> PROBLEM DESCRIPTION
Only the lines from the one containing "Where should I" through the end of the records should be retyped, exactly and including both ends; pictures stay out.

▼▼▼

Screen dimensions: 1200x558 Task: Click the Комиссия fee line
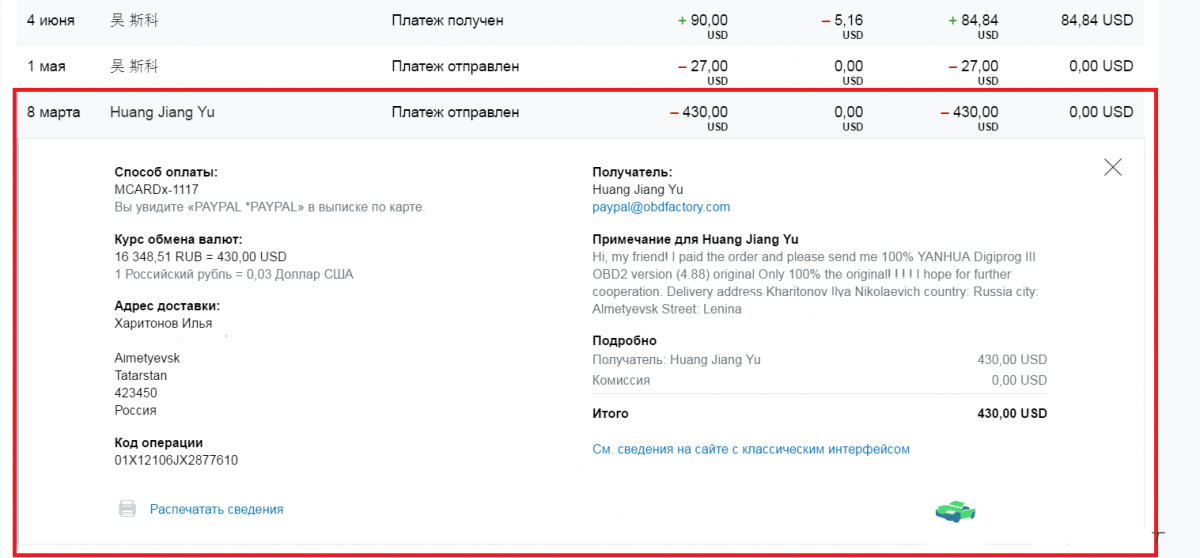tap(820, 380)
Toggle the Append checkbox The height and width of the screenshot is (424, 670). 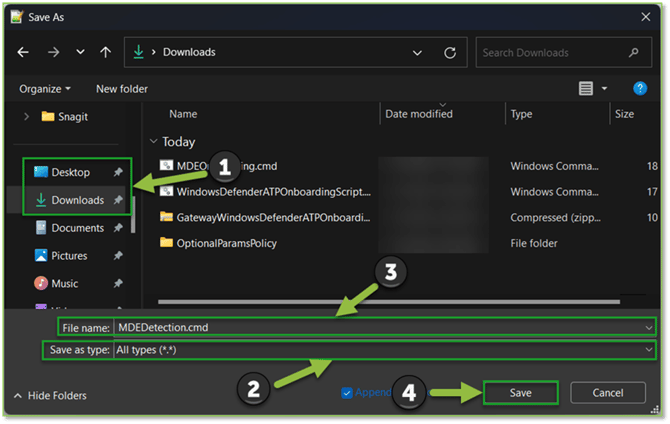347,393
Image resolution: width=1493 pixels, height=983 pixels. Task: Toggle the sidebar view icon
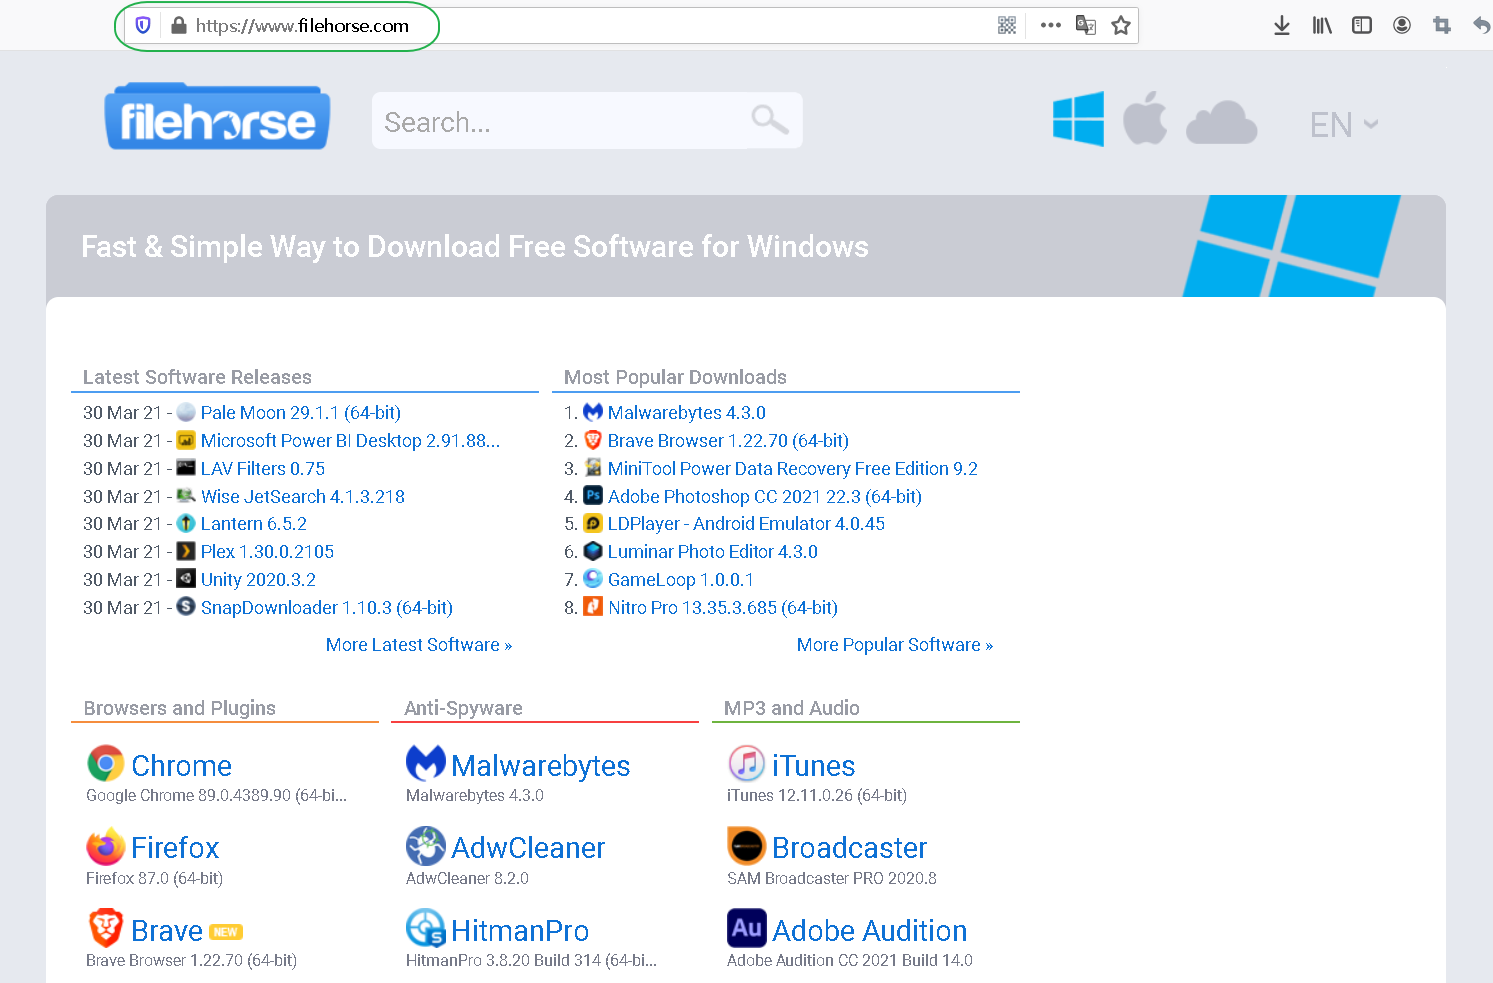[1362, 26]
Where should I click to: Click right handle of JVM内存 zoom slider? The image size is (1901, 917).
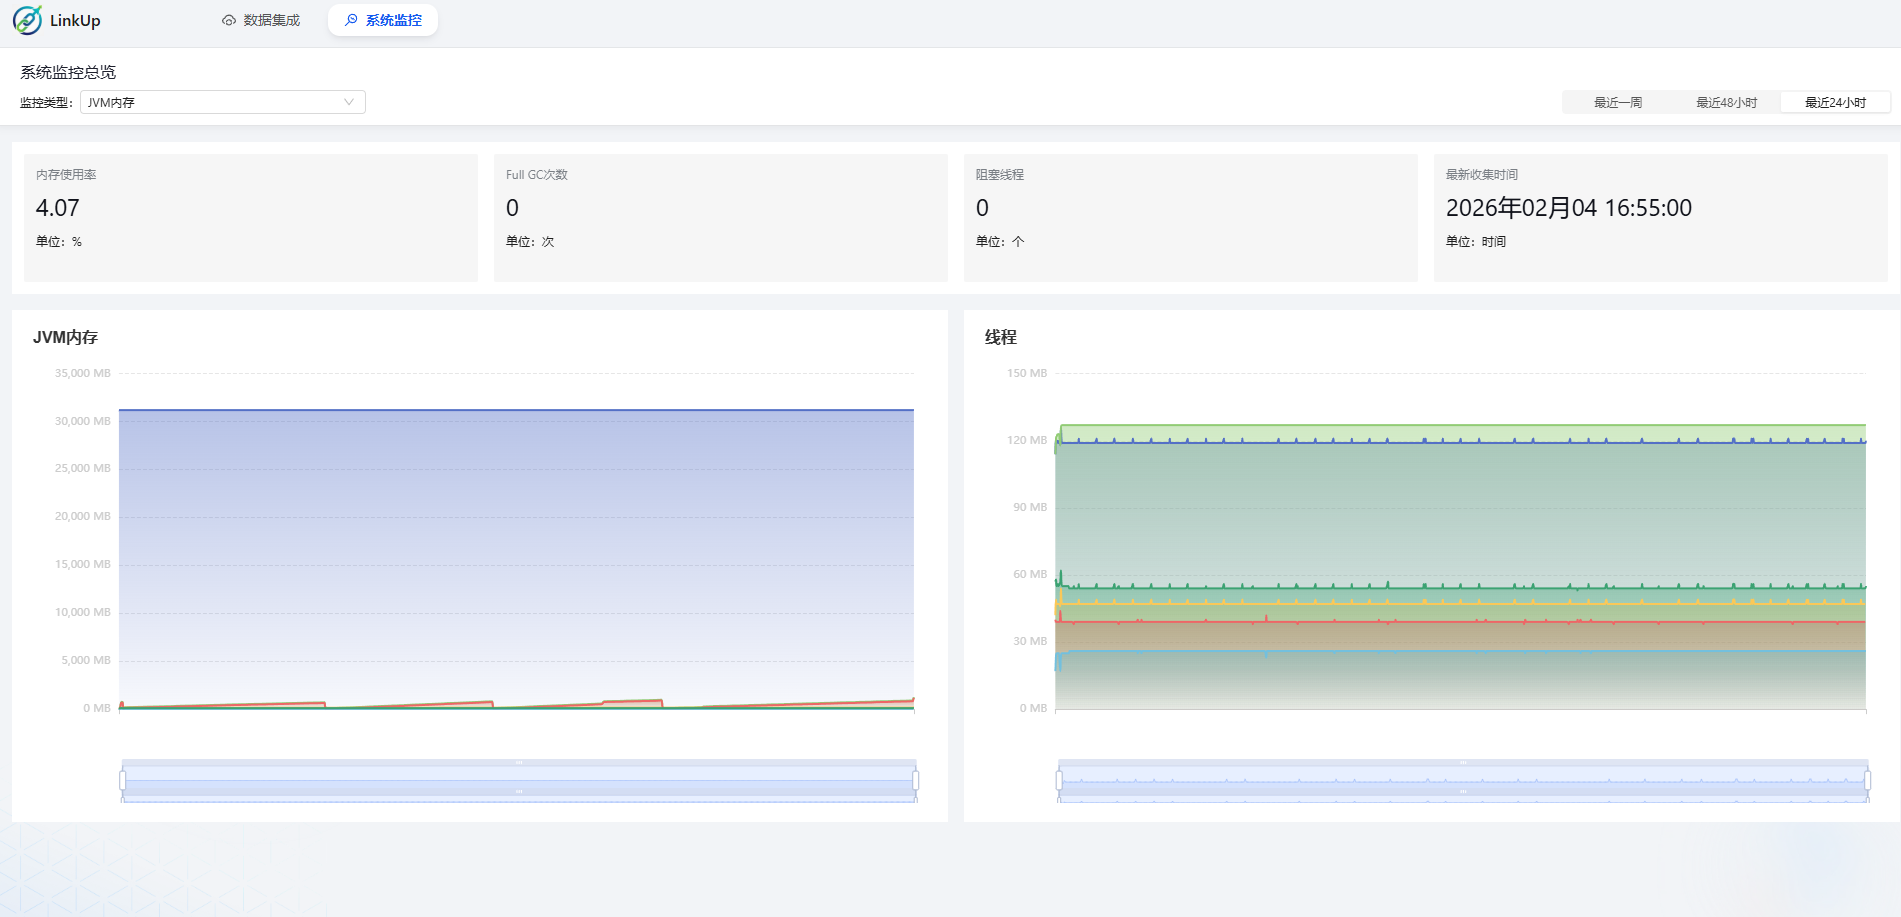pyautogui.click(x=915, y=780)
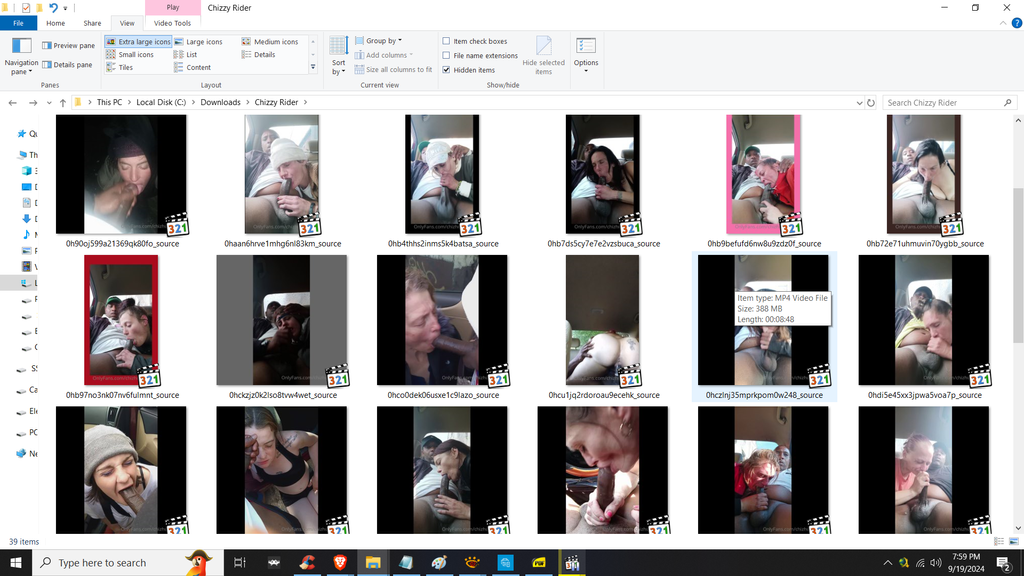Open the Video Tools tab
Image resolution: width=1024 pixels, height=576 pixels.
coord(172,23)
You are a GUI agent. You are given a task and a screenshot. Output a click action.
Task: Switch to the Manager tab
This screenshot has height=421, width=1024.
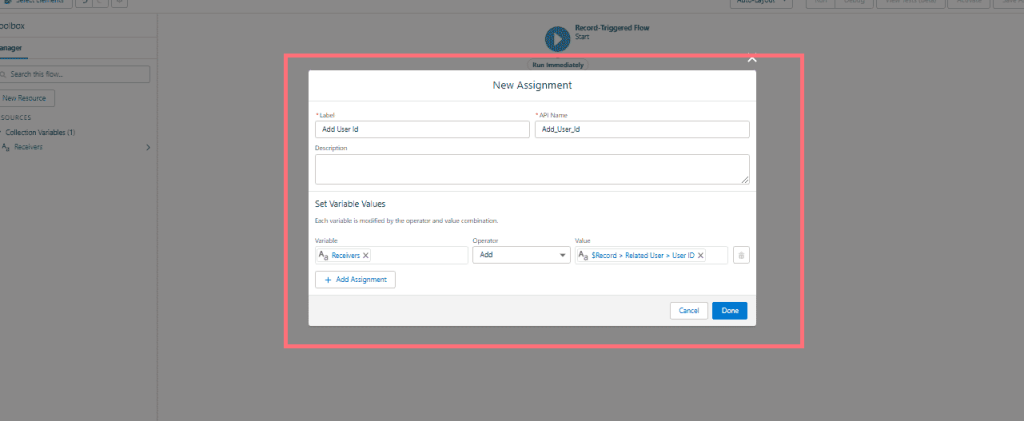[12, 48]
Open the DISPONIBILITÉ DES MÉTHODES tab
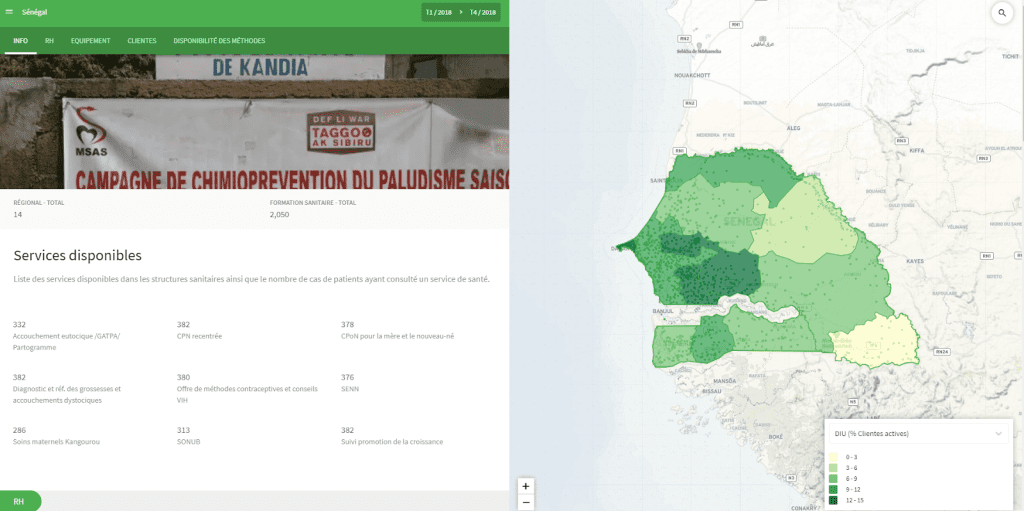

▲▲▲

> YOUR SOLUTION
Where should I click to: Click right handle of JVM内存 zoom slider? The image size is (1901, 917).
pyautogui.click(x=915, y=780)
Open the Video Tools tab
Image resolution: width=1024 pixels, height=576 pixels.
coord(172,23)
You are a GUI agent. You are given a task and a screenshot. Output a click action.
Task: Switch to the Manager tab
This screenshot has height=421, width=1024.
[12, 48]
Open the DISPONIBILITÉ DES MÉTHODES tab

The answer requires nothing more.